Indeed, in 2017 we were unprepared for the impact fake news could have on events of critical significance for global public affairs. By fuelling scepticism around online stories and promoting misinformation, fake news also left a mark on consumers’ trust in mainstream media.

Although the introduction of regulation and increased measures for tackling fake news on social media will give us more tools for challenging its impact in the future, we need to act now. We have a responsibility to raise awareness of the phenomenon that fake news is, further ensuring we are educating others to be mindful of how fake news sharing and tolerance could have serious implications.


Ian Levy, Technical Director at the National Cyber Security Centre noted: “The trajectory I see around how cyber security is talked about, about how people think they cannot defend themselves, is actually really dangerous.”

Nonetheless, earlier this year the WannaCry ransomware attack left businesses and public organisations around the world paralysed in a successful campaign of mass disruption. While the learnings from the cyber incident would most certainly help prepare us for the future, the impact the attack had was unprecedented.

WannaCry, however, is just a case study that reminds us that instead of brooding over past mistakes, we need to learn from our experiences to ensure we are ready for the next challenge – be that in the online or physical world. The aftermath of such events is the perfect opportunity for organisations of all sizes to build resilience and a plan of action, based on real life learnings.

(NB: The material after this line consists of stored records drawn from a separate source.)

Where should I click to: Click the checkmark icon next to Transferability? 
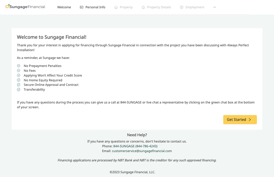pos(19,89)
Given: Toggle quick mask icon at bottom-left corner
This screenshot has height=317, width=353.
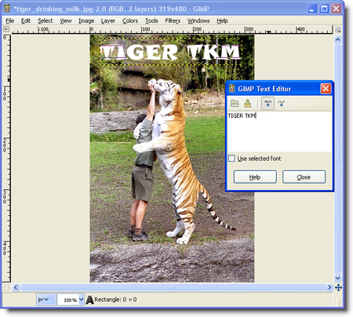Looking at the screenshot, I should click(6, 287).
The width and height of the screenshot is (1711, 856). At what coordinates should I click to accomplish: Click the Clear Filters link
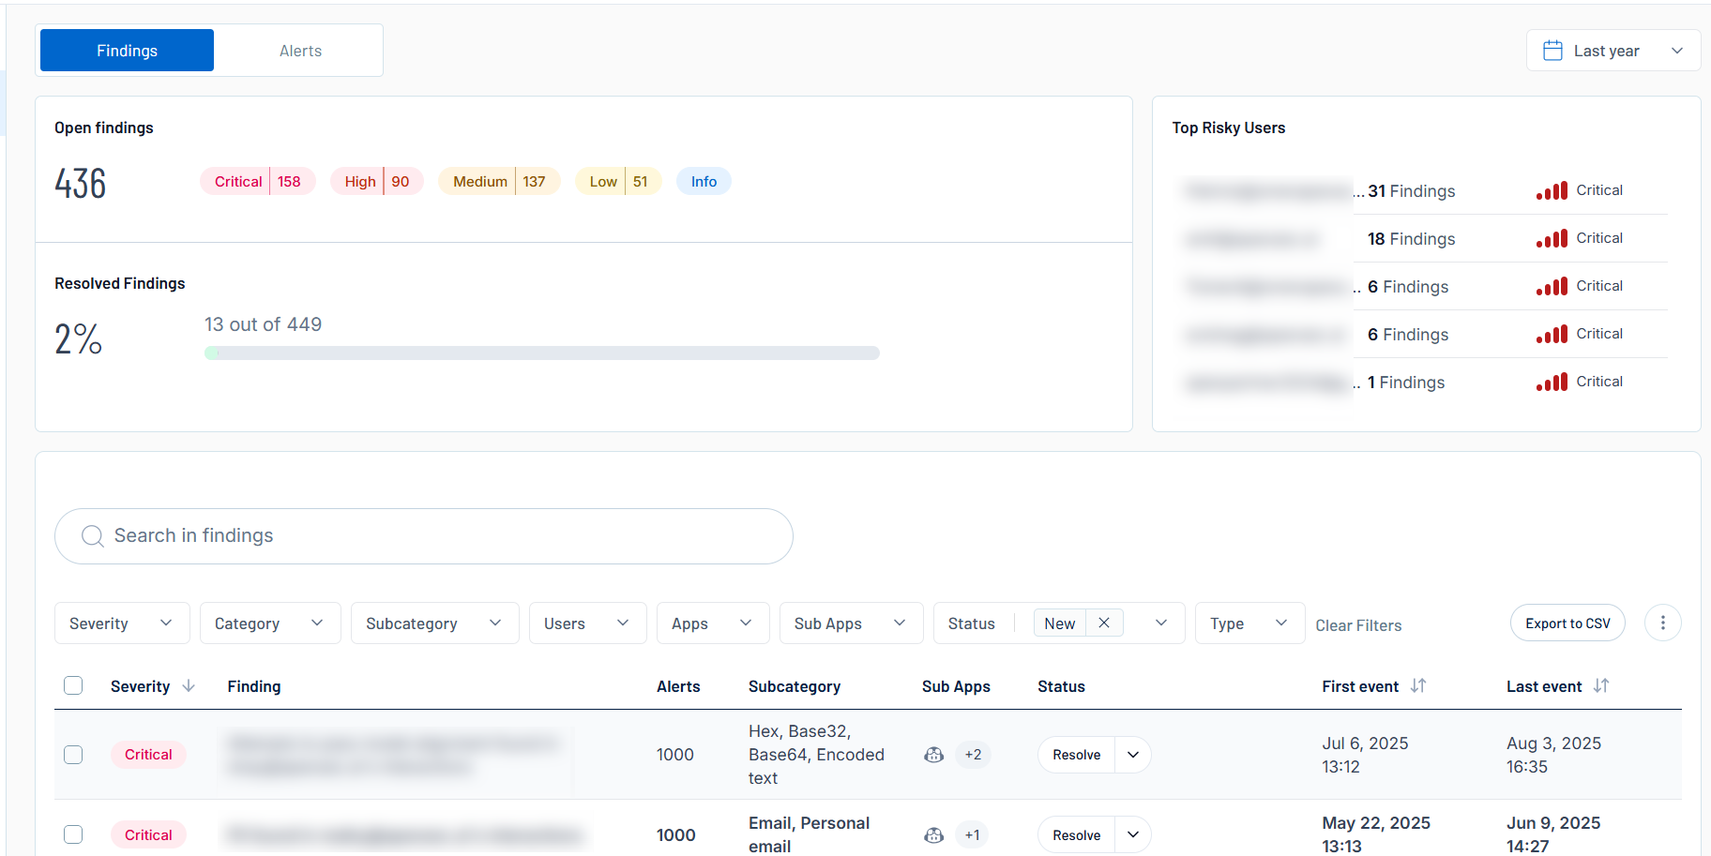(1357, 625)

In an earlier post this year I talked about the shift of blame around the WannaCry attack. Assigning accountability in such incidents is not uncommon, with individuals often being considered the “weakest link” in cyber security. Ian Levy and Darren Thomson, CTO & Vice President, Technology Services at Symantec, however, argued that’s not necessarily the case.

Be that as it may, people will still be a key part of the tech-led approach to beating cybercrime. Darren Thomson, CTO & Vice President, Technology Services at Symantec added: “Technology alone will not be enough for us to defeat the attacks that we have already started to see across the planet.”

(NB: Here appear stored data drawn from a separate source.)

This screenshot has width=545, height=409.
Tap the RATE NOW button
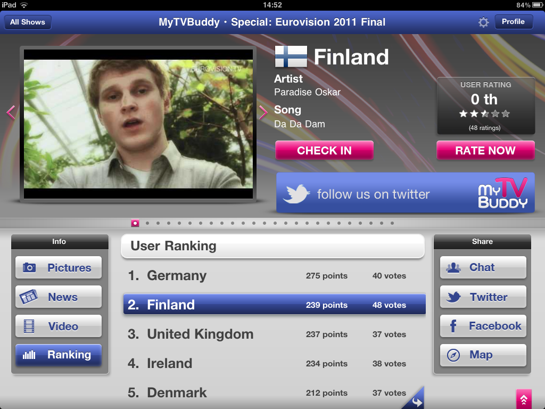(485, 150)
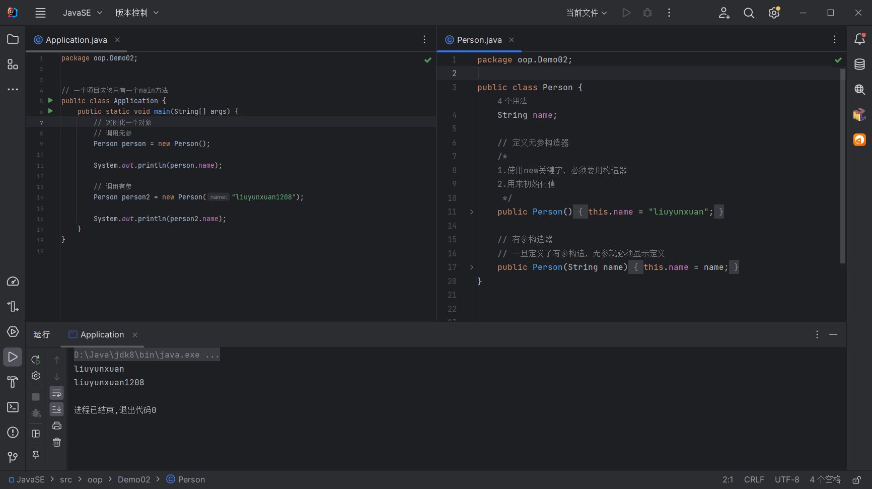Open the Database tool window
Image resolution: width=872 pixels, height=489 pixels.
[859, 64]
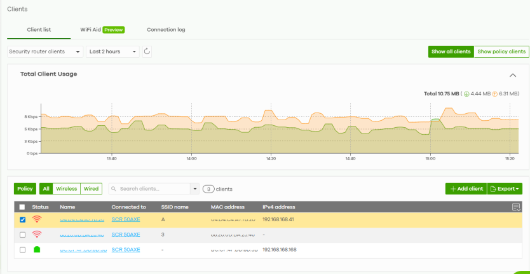530x274 pixels.
Task: Click the Add client button
Action: coord(466,189)
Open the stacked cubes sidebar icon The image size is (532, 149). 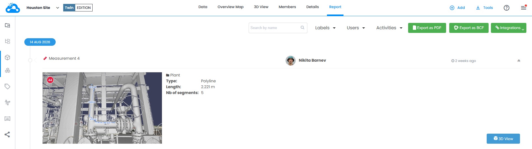click(8, 70)
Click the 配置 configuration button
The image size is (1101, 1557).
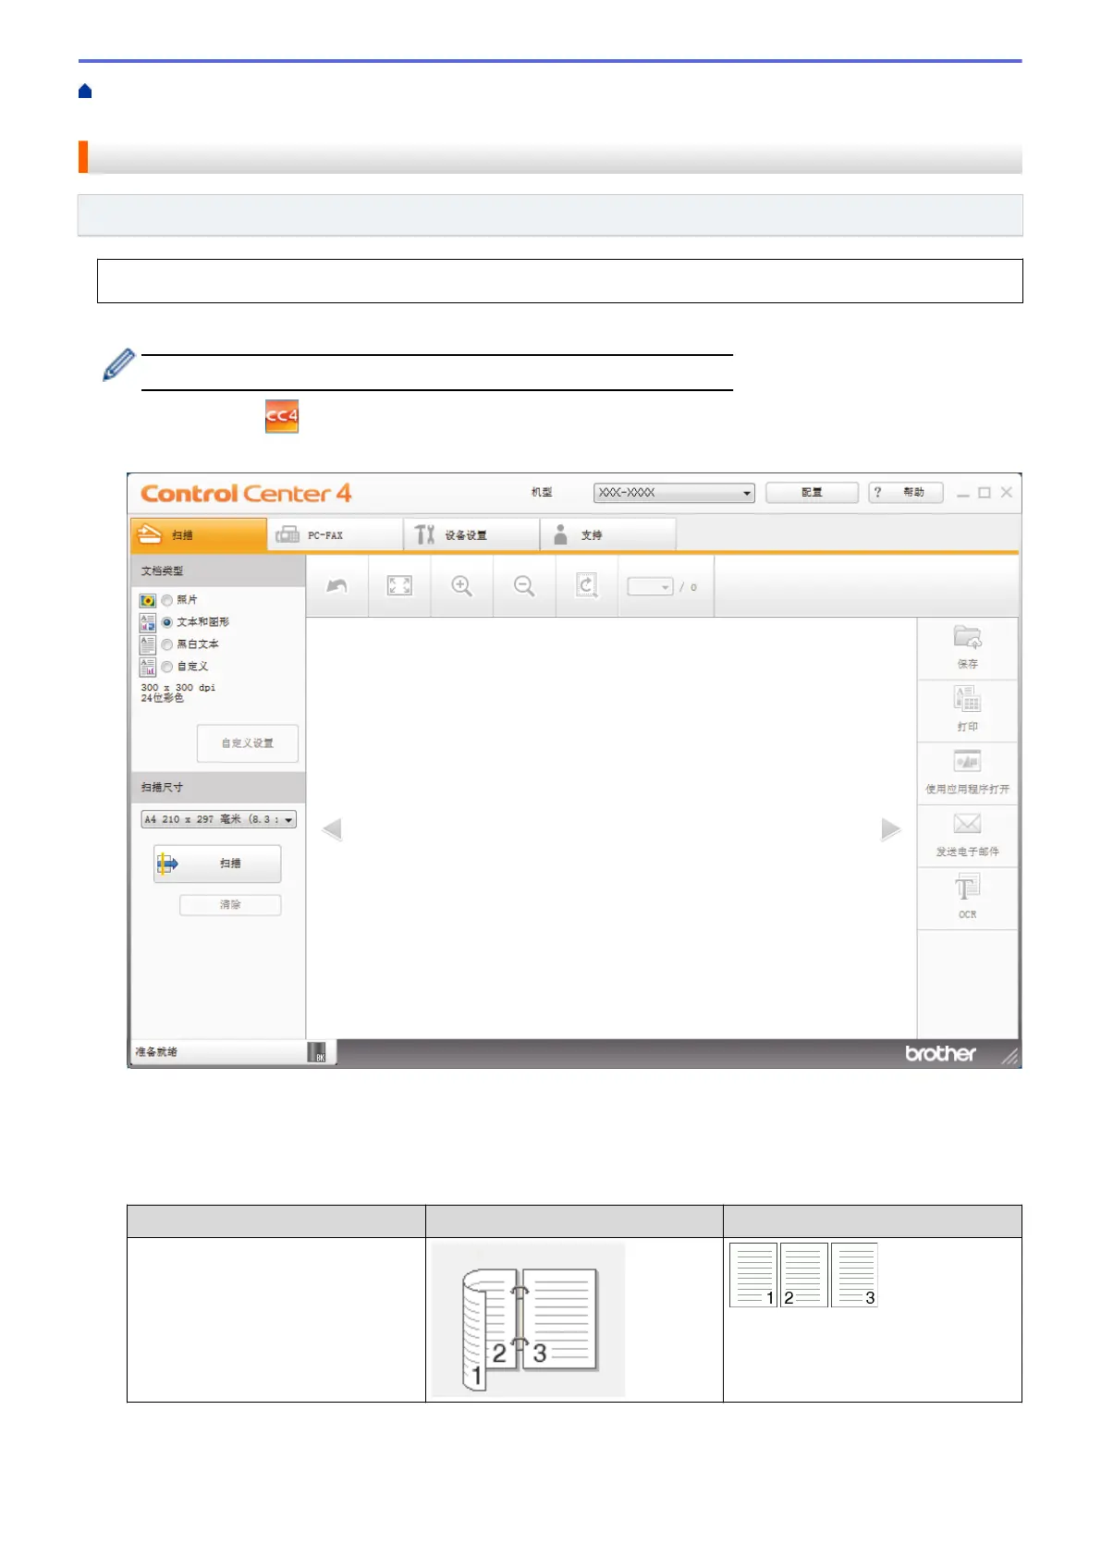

“Non-trained, non-expert users of IT and that means essentially everybody, both in their private lives and their business, are the secret sauce when it comes to the solution we’re going to need to develop”, said Thomson.

Perhaps as a New Year’s resolution we should try to remember that humans are after all the key to resolving many challenges. And it’s not just about educating and training people to follow certain safety procedures and business execution plans. As Darren Thomson advised, “we’ve got to change that engagement model and that has got as much to do with psychology as it has to do with the technical resources we’re putting into this”.

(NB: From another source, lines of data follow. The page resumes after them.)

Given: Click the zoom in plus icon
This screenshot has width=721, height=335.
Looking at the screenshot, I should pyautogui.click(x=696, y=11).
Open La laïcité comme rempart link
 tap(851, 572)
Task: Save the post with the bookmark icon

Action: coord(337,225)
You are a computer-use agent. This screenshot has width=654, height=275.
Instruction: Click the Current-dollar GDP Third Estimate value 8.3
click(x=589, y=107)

“Real criminals aren’t out to prove how clever they are, they’re out to make money,” suggested Peter Wood, Chief Executive Officer at First Base Technologies. And since the past year saw Artificial Intelligence becoming a reality quicker than anticipated, odds are it will soon attract cyber criminals’ appetite in exploiting this new technology even before it has fully matured.

“Businesses are already going beyond what automation originally was, and maybe heading to AI without knowing how to switch it off”, said Graeme Hackland, CIO at Williams F1 Team.

This could have grave consequences, specifically in situations where AI is being applied to make a data-driven decision on behalf of a human because as noted by Graeme Hackland, “We’re going into the whole AI thing believing the AI will be right more often than we are.”

Given how worried many have been about the advancements in AI development in recent months, as a society we asked the wrong questions about how AI will impact computing and work instead of raising the important question Hackland brought up: “But what if somebody got to that AI and changed the data?” It’s a question the industry must be able to answer before it goes all in on AI because AI should always be the solution, not the problem.